* Data provided

◇ ◇ ◇ ◇ ◇

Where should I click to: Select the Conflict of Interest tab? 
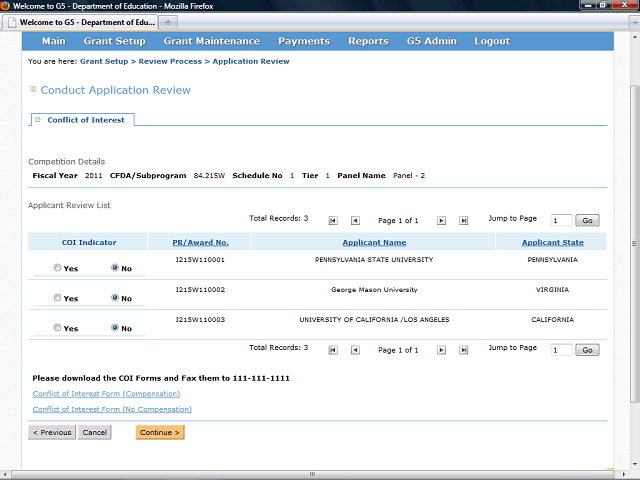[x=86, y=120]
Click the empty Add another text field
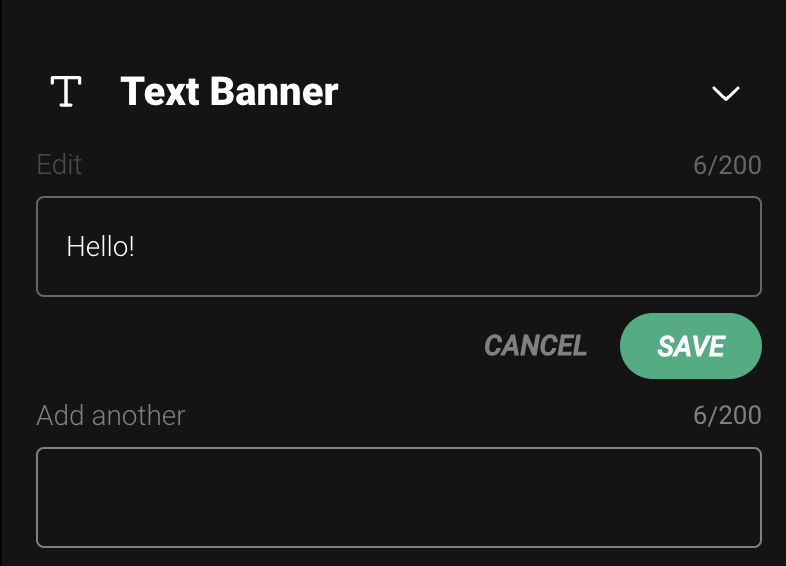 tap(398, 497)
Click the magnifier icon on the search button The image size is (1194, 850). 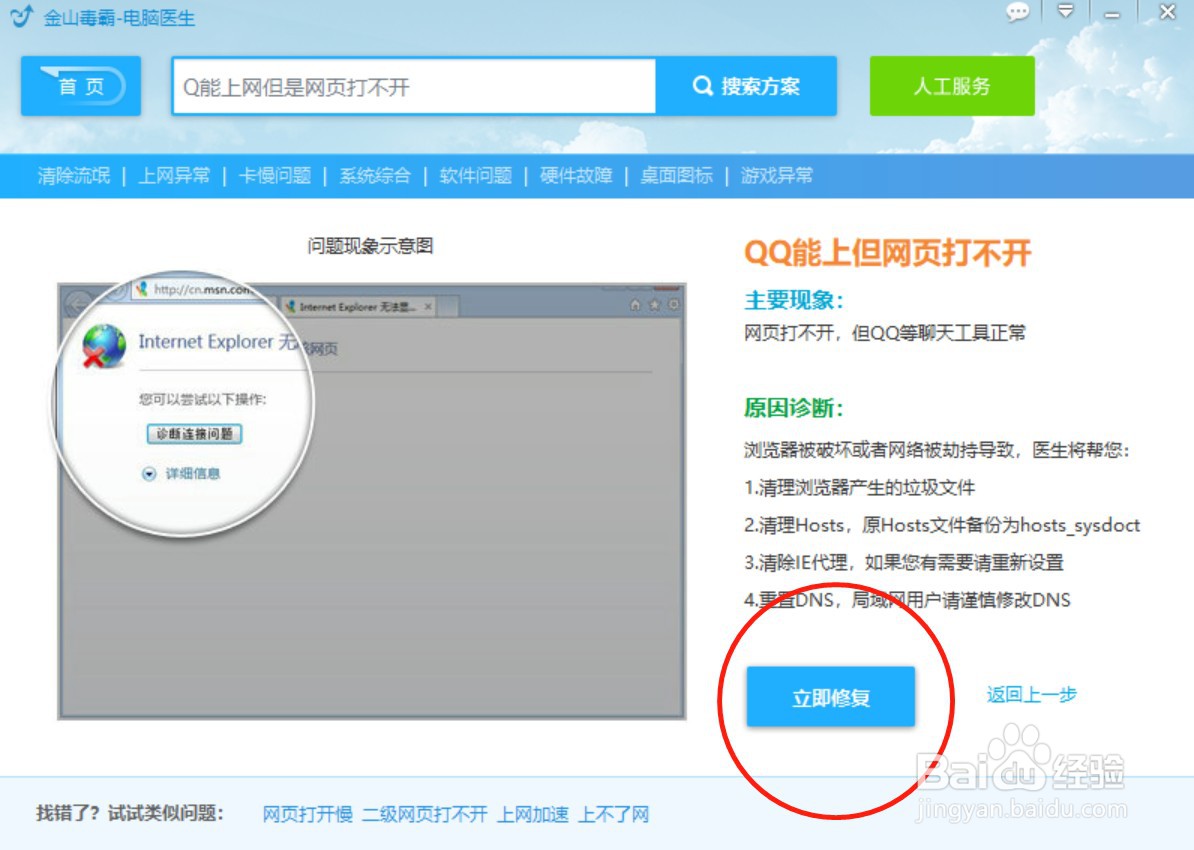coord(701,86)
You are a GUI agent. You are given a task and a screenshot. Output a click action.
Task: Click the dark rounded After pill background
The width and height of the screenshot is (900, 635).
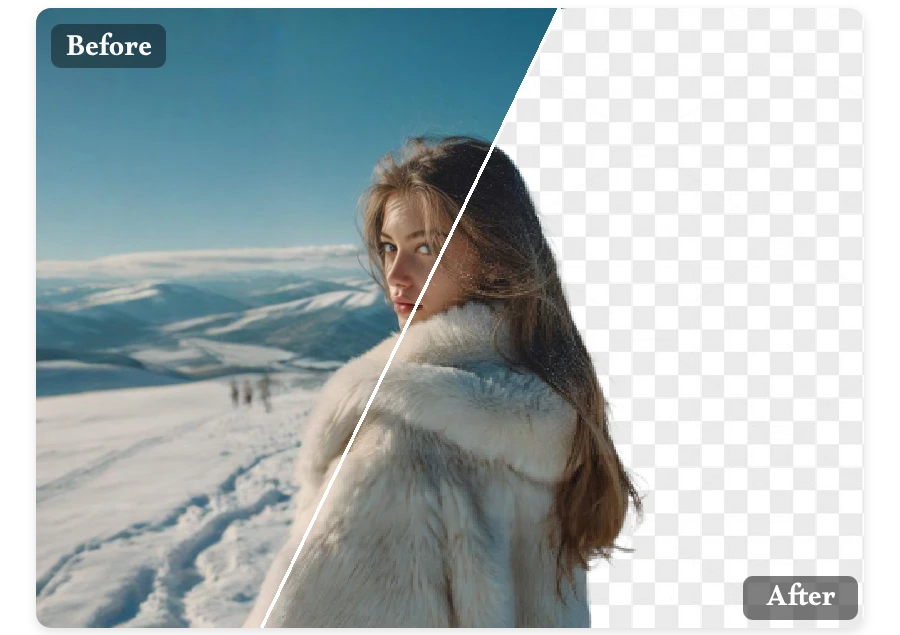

◇ ◇ ◇ ◇ ◇

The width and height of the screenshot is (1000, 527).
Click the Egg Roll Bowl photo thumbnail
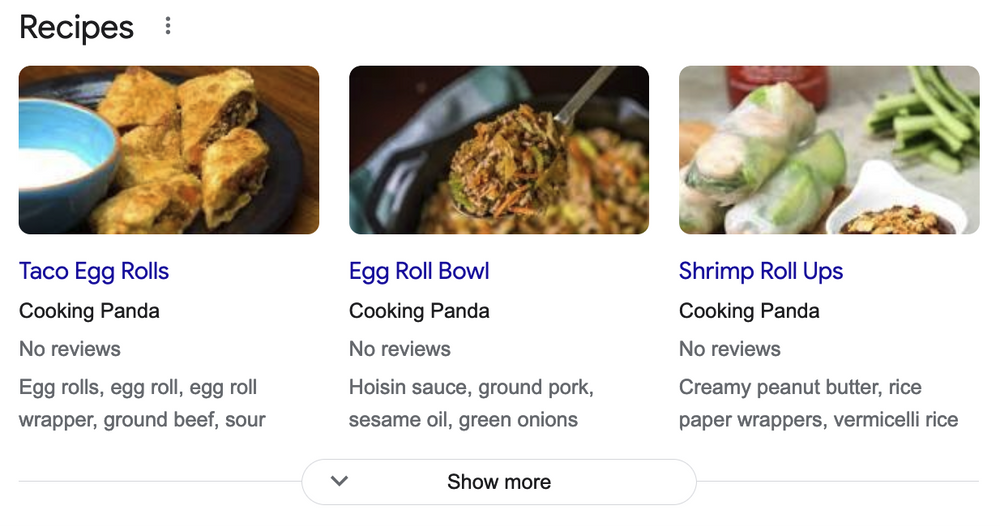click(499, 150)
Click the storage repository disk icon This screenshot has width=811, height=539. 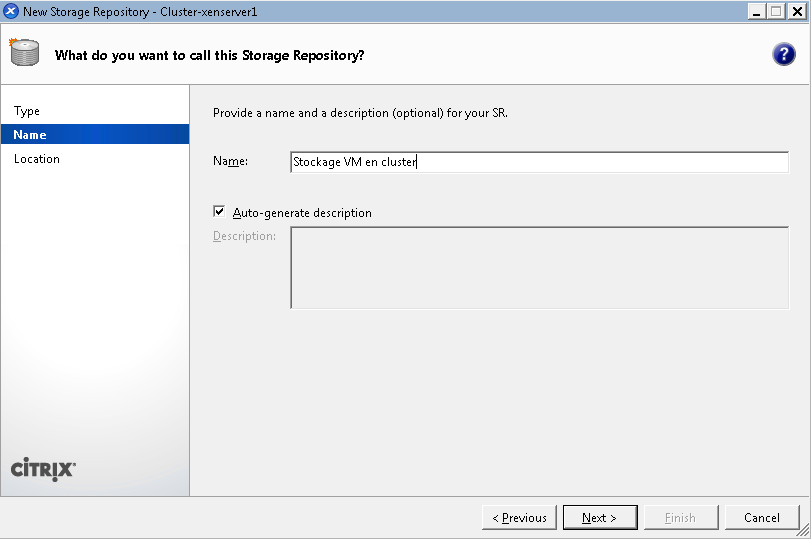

◇ ◇ ◇ ◇ ◇

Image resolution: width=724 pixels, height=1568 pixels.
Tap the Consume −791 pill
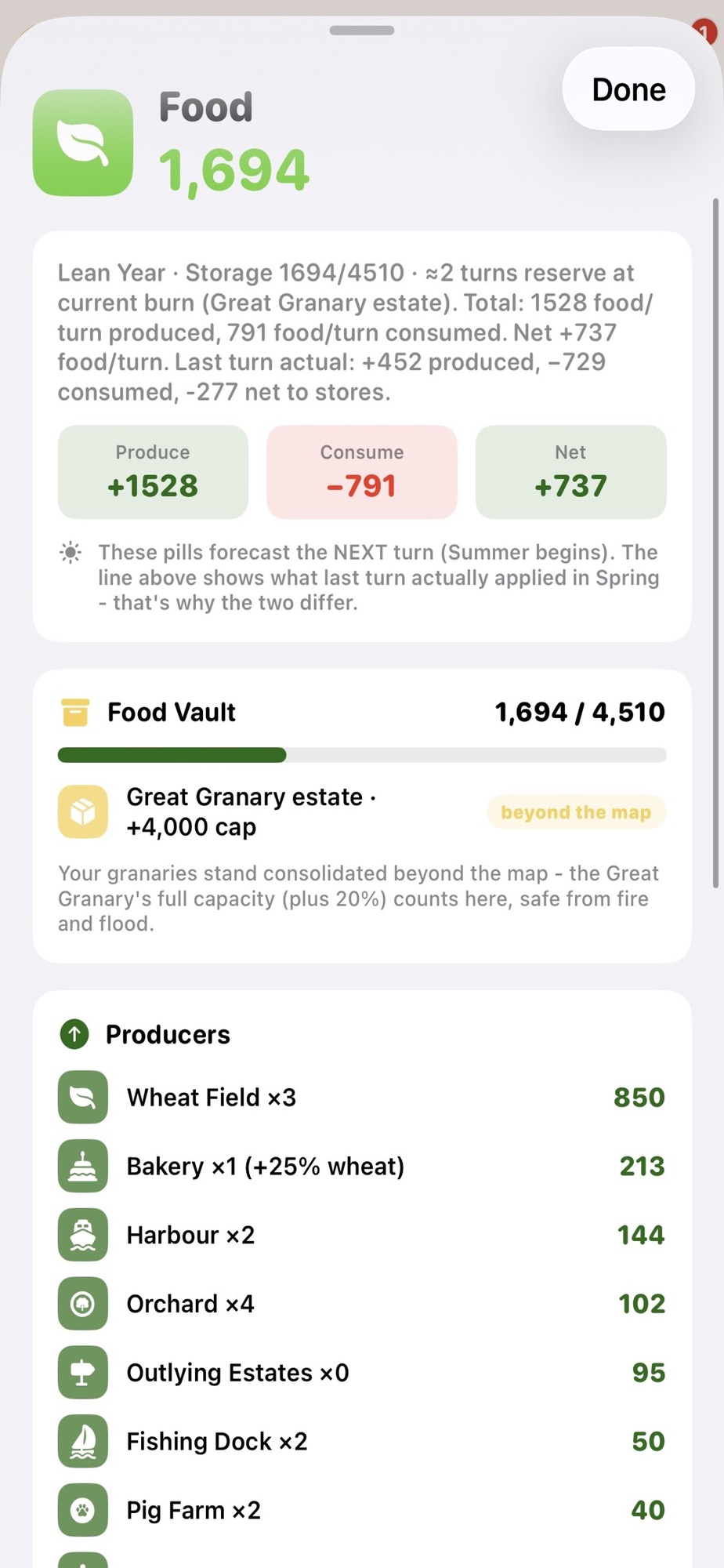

◇ ◇ ◇ ◇ ◇

* Goal
Which lines in the items above contain the word "pill"? Show each of them in full.

* Result
Task: Click the dark rounded After pill background
Tap the Consume −791 pill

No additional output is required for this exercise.